Dialogue: My Least Favorite/Most Favorite Writing Tool
What’s the toughest thing for me to write? Dialogue. What’s the writing element I probably revise the most? Dialogue. What’s my favorite, favorite thing to read in a book? Good dialogue.
(Hint: I’ve been reading & rereading some of S.J. Rozan’s Lydia Chin books. You want great, snappy, fast, real, funny character-specific dialogue? Go pick up some of this series.)
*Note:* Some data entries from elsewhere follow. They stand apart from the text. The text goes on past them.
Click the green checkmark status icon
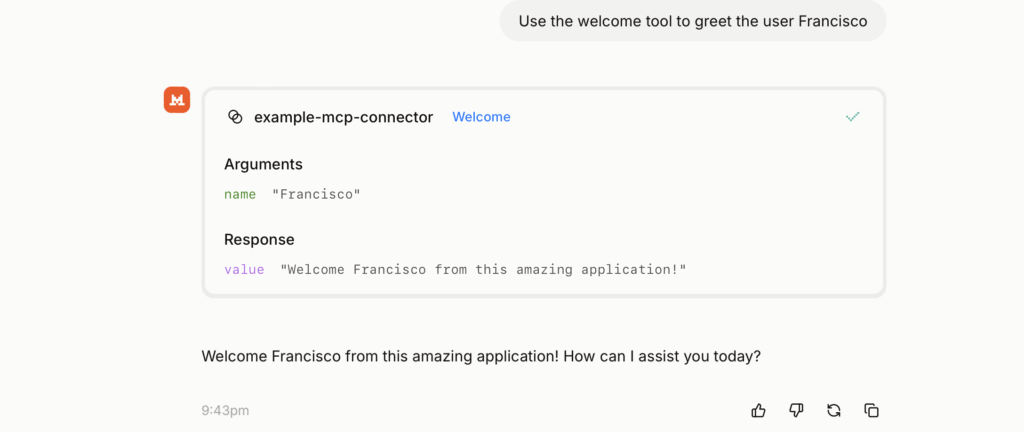This screenshot has width=1024, height=432. point(852,117)
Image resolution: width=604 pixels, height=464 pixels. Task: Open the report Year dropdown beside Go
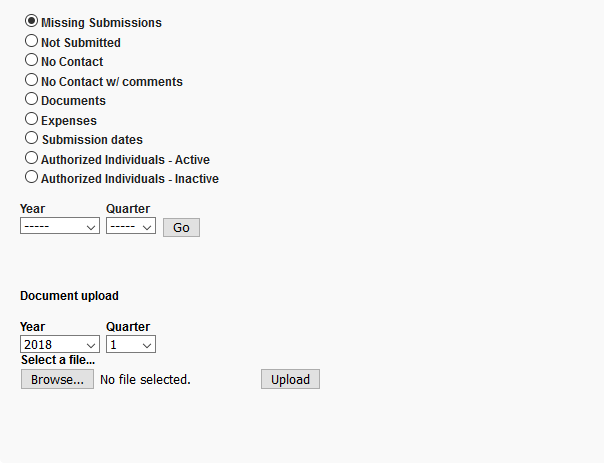[59, 227]
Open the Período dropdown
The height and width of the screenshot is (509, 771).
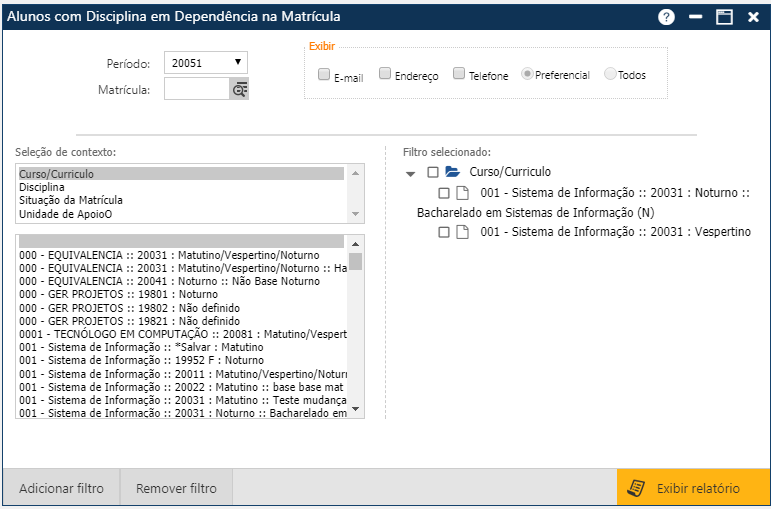(x=205, y=63)
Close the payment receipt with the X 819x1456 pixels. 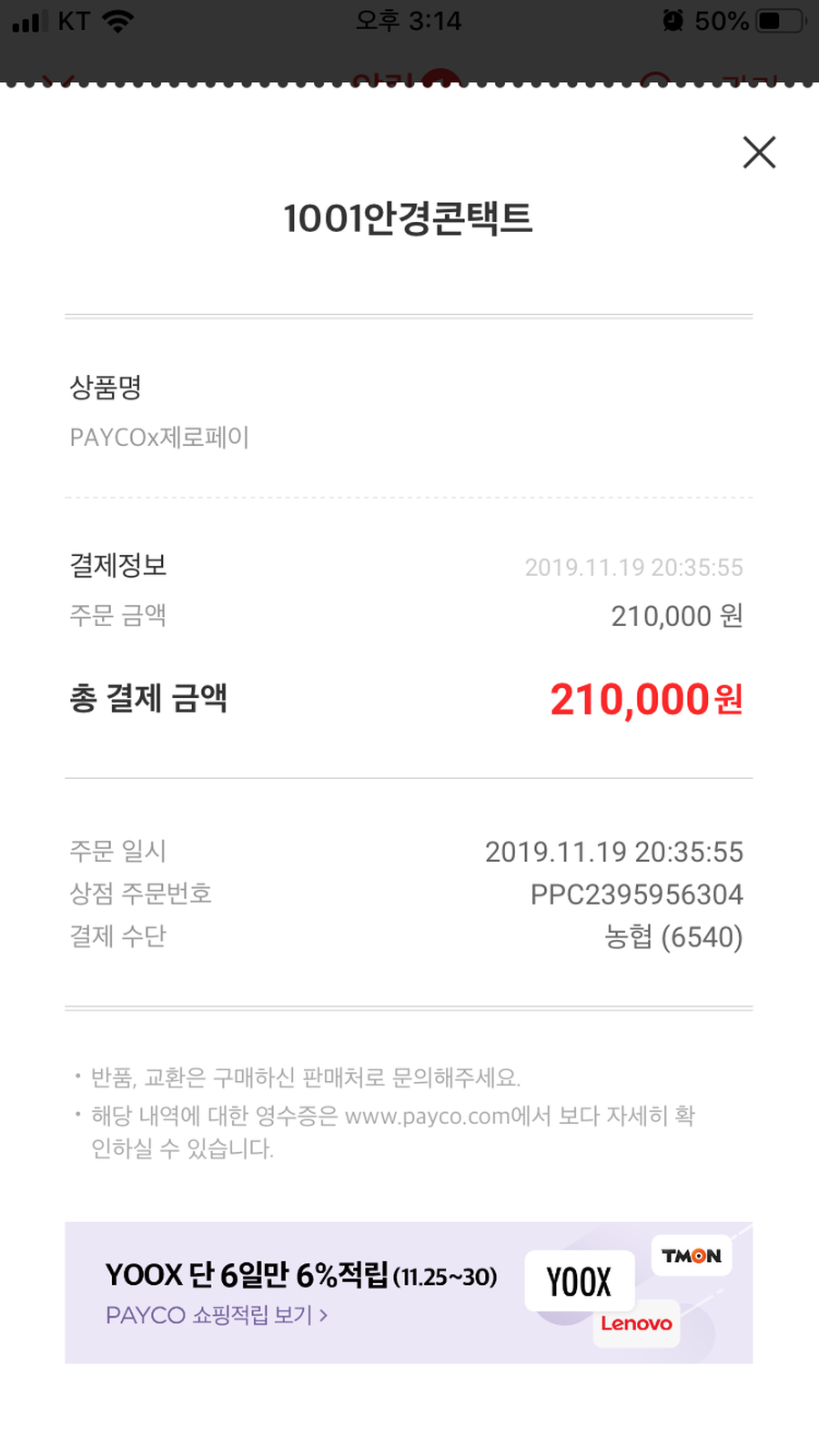759,153
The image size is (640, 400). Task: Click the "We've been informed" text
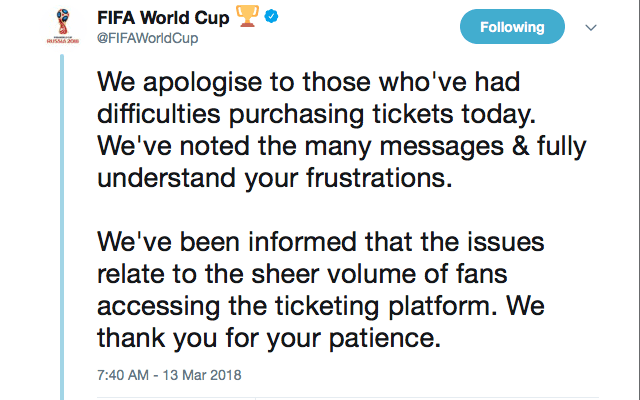tap(227, 242)
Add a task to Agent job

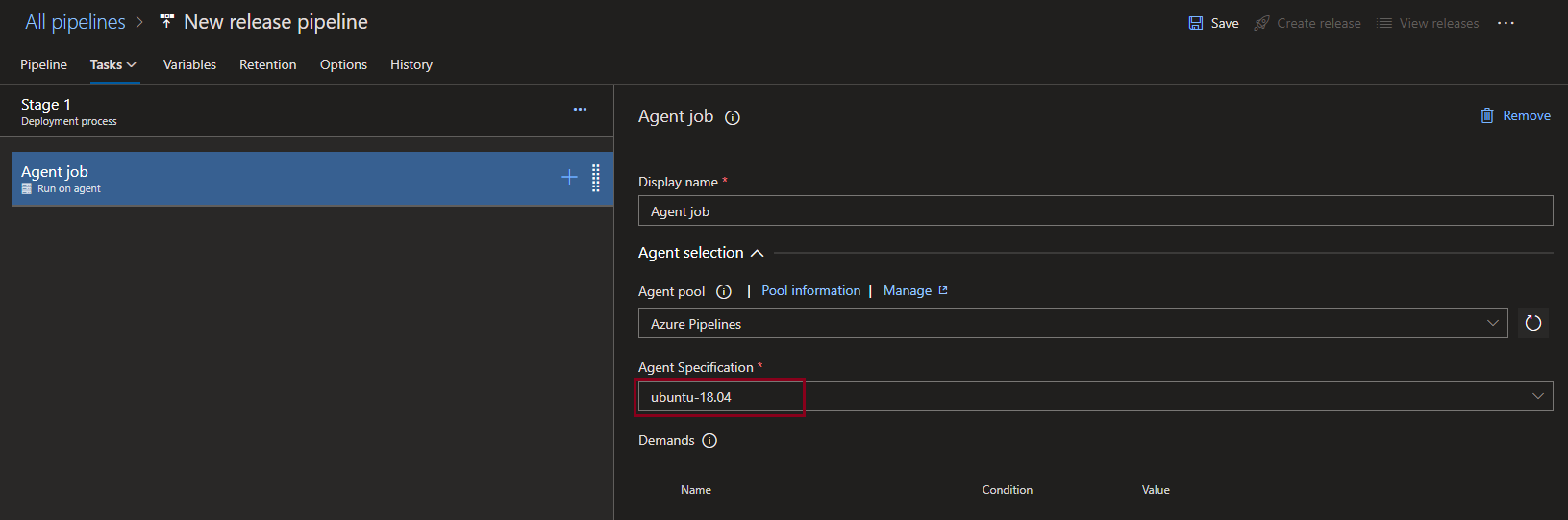(569, 177)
Usually, when I talk about dialogue, I put a lot of emphasis on the dialogue beats–the brief bits of action, reaction, or internal thought that surround the spoken words. Just ask my critique partners. But, in my own writing, I’m actually okay with that part. It seems to come smoothly and simply from my brain into the computer. It’s the actual words the characters are saying that I truly struggle with. Through many revisions.
Here’s a common process:
- First draft, I just have them saying all the wrong things. I haven’t quite figured out a character’s scene goal or conflict and so I stick in some words, any words, just because I know I need some dialogue there.
- Next draft, those words just disappear. I get closer to the things these people should be talking about, arguing about, but-oh, boy–are the new words clunky. Think a really bad ventriloquist. Or the villain with the big moustache in a melodrama.
- Next draft, I’m smoothing things out. Characters are talking more like people, less like puppets. Except, often, they’re all talking like the same person.
- Next draft, I work on differentiation. Again, I go through a clunky phase, using the same words too often or pushing phraseology too far toward an extreme. Finally, I start to see true individual traits and styles come through.
And it goes on from there. Sound familiar to anyone?
So why do I say that dialogue is my least andmost favorite tool? Because, when you get it right, it’s magic. Like Rozan’s. Good dialogue has more power in it than any amount of description or internal thought. It conveys story information, delivers characterization, causes conflict, and makes us laugh and cry.
And achieving that, in our own stories, is more than worth the struggle.